Margaret Mead, icon of the Progressive elites, imparting a lasting direction to the accepted view of mankind, and to much of the guidance in society today.
4. Here's the kicker: her book was one gigantic fraud! Mead was wrong on every point. As is true of so many 'scientists,' she had gone to Samoa with here conclusions already in place "and she was not the sort of woman to let facts stand in her way."
"Wild in Woods: The Myth of the Noble Eco-Savage," by Robert Whelan, p. 14.
a. Mead ignored all evidence, historical and contemporary, which contradicted her thesis....records show that murder and rape were common in Samoa...one of the highest rates of rape in the world...."
Ibid.
b. Far from promiscuous, ...Samoan females lived in a culture which enforce a rigid code of virginity amongst unmarried adolescent girls....in pre-Christian times violation of the code had been punishable by death.
"Margaret Mead and Samoa: The Making and Unmaking of an Anthropological Myth," by Derek Freeman
Yet.....tumble out of Liberal universities....(is that redundant?)...and you consider the 'noble savage' a fact.
Ere the base laws of servitude began,
When wild in woods the noble savage ran."
John Dryden, The Conquest of Granada
The 'Noble Savage', myth....astounding how many can be fooled ALL of the time.
1. The "noble savage," an ambiguous phrase that has been employed for many purposes, among them...
a. The question of whether civilization is a good or a bad thing...
b. Are men born good, and, if so, what corrupts them....or are they naturally depraved, requiring laws and religion to civilize them...

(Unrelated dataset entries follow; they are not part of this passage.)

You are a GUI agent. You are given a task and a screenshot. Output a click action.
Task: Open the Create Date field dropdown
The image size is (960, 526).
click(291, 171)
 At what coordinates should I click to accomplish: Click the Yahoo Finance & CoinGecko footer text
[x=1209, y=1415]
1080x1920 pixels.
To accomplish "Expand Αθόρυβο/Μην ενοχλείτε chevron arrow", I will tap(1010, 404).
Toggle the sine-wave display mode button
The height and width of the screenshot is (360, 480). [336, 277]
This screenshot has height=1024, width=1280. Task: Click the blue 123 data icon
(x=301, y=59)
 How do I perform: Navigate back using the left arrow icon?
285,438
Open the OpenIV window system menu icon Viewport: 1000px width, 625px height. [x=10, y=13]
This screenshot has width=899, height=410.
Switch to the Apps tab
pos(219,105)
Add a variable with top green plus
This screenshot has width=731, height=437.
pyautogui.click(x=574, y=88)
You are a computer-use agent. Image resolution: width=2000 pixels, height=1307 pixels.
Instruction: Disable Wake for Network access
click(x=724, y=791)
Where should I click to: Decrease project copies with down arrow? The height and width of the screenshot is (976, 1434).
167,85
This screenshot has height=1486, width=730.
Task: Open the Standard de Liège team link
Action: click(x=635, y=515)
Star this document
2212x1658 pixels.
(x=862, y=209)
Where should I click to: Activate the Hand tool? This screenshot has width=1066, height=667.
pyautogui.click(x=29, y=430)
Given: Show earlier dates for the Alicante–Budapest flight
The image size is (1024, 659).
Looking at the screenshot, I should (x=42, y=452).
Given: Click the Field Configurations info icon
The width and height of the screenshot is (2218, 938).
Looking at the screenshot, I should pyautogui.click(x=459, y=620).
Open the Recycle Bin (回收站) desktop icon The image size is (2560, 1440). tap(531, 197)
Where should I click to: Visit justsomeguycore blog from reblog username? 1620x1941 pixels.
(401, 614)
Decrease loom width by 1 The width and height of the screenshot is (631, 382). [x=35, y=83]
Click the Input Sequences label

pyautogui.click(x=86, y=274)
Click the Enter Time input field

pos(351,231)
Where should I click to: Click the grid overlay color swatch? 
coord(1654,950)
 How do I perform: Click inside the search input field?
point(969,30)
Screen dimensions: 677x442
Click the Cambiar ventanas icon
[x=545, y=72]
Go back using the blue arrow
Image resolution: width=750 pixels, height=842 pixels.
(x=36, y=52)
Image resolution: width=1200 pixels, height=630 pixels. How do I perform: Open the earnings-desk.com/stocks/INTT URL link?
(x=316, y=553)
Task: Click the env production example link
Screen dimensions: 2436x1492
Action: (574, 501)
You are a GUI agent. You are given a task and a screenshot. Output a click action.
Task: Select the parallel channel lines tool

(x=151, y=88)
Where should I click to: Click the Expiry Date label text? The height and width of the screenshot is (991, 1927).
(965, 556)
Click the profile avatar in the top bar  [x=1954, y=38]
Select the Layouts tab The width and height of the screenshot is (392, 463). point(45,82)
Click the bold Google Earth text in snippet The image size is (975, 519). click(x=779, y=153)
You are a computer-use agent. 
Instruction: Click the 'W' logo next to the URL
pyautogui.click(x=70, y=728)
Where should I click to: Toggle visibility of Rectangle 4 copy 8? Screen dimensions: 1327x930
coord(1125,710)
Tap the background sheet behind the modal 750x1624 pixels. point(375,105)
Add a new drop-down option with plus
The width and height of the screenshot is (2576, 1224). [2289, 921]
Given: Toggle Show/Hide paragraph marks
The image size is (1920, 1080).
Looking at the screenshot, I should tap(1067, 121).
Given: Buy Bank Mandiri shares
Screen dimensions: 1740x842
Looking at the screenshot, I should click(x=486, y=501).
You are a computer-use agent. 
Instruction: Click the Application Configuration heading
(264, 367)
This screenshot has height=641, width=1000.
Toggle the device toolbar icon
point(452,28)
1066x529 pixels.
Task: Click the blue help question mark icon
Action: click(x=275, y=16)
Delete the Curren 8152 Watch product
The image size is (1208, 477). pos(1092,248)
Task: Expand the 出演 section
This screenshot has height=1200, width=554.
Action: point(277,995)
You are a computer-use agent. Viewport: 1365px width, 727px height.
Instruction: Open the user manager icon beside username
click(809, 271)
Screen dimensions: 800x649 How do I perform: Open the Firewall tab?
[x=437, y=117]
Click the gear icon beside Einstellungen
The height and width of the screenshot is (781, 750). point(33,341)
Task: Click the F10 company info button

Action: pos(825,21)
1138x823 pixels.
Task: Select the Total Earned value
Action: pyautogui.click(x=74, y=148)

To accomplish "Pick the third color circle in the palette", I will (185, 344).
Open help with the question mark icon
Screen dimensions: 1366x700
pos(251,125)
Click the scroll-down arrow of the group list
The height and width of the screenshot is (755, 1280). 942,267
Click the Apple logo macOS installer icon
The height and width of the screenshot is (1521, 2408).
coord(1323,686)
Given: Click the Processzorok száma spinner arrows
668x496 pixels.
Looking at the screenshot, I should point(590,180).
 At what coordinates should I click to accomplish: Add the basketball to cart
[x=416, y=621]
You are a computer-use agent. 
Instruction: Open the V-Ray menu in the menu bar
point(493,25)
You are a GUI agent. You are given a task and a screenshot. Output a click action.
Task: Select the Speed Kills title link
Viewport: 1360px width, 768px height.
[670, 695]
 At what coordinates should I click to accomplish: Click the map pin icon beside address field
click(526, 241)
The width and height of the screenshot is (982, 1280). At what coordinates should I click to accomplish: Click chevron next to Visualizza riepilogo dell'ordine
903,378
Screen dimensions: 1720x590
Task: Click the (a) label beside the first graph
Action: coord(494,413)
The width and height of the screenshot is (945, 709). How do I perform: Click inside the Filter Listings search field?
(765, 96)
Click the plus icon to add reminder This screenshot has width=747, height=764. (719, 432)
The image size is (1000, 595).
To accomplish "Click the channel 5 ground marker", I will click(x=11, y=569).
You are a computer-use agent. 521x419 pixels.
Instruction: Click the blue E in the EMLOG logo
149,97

c. The concept serves well as a cudgel for use in comparison to any society we wish to reproach...the poor American Indians, the iconic 'noble savages,' whose homes and lives were devastated by Europeans....
d. Eco-fascists use it to compare how the 'noble savage' preserved nature, in comparison to the imagined ravages of modern man.
e. Useful in the imagined treatises of academics, climbing the ladders of their careers.
f. The impetus for the French Revolution, and every other totalitarian revolution since.
Very few actually consider whether or not the "noble savage" actually existed in fact.
Let's do so.
2. Margaret Mead is more than significant in advancing a view of the 'noble savage.' She, as much as John Dewey, is a child of the Progressive Era, and found an opportunity to hold up the concept as an example of what we 'could be.'
a. Mead believed that the best aspects of mankind are "natural and inborn." Margaret Mead and Ignatian Education A Comparison Ernest R. Sandonato - Academia.edu
3. In 1928, Mead published "Coming of Age in Samoa," where she found her 'noble savage.' Pure and innocent, crime such as murder, and rape, were unknown. Sexual promiscuity, rampant, but without any sense of guilt or shame- and sexual relations were the principal pastime of the young, with marriage put off to allow more years for this activity.
a. The book became an instant classic, and, catapulted onto university reading lists for decades.
b. It became the intellectual underpinning of the sexual revolution of the 60s, claiming to be scientifically objective.
Margaret Mead, icon of the Progressive elites, imparting a lasting direction to the accepted view of mankind, and to much of the guidance in society today.
4. Here's the kicker: her book was one gigantic fraud! Mead was wrong on every point. As is true of so many 'scientists,' she had gone to Samoa with here conclusions already in place "and she was not the sort of woman to let facts stand in her way."
"Wild in Woods: The Myth of the Noble Eco-Savage," by Robert Whelan, p. 14.
a. Mead ignored all evidence, historical and contemporary, which contradicted her thesis....records show that murder and rape were common in Samoa...one of the highest rates of rape in the world...."
Ibid.
b. Far from promiscuous, ...Samoan females lived in a culture which enforce a rigid code of virginity amongst unmarried adolescent girls....in pre-Christian times violation of the code had been punishable by death.
"Margaret Mead and Samoa: The Making and Unmaking of an Anthropological Myth," by Derek Freeman
Yet.....tumble out of Liberal universities....(is that redundant?)...and you consider the 'noble savage' a fact.